Hacker News new | past | comments | ask | show | jobs | submit login
The Site Reliability Workbook: Practical Ways to Implement SRE [pdf] (services.google.com)
400 points by aberoham 8 months ago | hide | past | web | favorite | 30 comments

Who here would like to contribute their actual organization's practices to a wiki just dedicated to SRE stuff?

Rather than just talk about how we're supposed to do this stuff, we can share how we actually do it. Pick some recipes (procedures, configs, documentation, tooling, workflows, etc), learn from previous teams, and go to town. Contribute back the things you've done/changed/learned to the wiki.

I bought the domain sre.pizza because it was funny and easy to remember. I can set up a wiki there this weekend...

There is a story about a motorist stopping in the Irish countryside and asking for directions ... "I would nae start from here if I were you" being the reply.

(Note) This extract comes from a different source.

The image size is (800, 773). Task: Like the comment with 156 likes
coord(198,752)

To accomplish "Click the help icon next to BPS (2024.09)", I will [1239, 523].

companies SRE efforts range from world leading to fiscally irresponsible- and revealing the latter to the world will be actionable - against the "whistle blower" and yourself (publisher).

Wikileaks looks like it does to protect against that. (partially)

So you can either look like wikileaks, and have a genuine survey of current state of play, or you can have a "this is how we did awesome SRE at the tiny portion of the big co I was employed by" talks.

I don't have an answer if you are in the irish countryside and want to start from somewhere else.

That would be a question worth answering

If I had to make a wild guess, I'd say companies that are seriously willing to engage in real SRE are probably also open enough to have a "How we did it" chapter written. At least in the Fortune 500 world where I live, companies aren't into pretending they don't suck, generally.

And the companies that are likely to be jerks about it are unlikely to be doing interesting SRE work. I'd like stories of hard-won success (or cautionary tales of failure), not just ranting about how much Company X sucks and how broken they are.

Exactly. Most companies are willing to advertise their wins and lessons learned because it means they grew. If they don't have wins yet, they can use the wiki to work on their process and eventually contribute back what works. And I'm sure there's lots of existing companies who have gone through all of that (several of which are in the SRE workbook)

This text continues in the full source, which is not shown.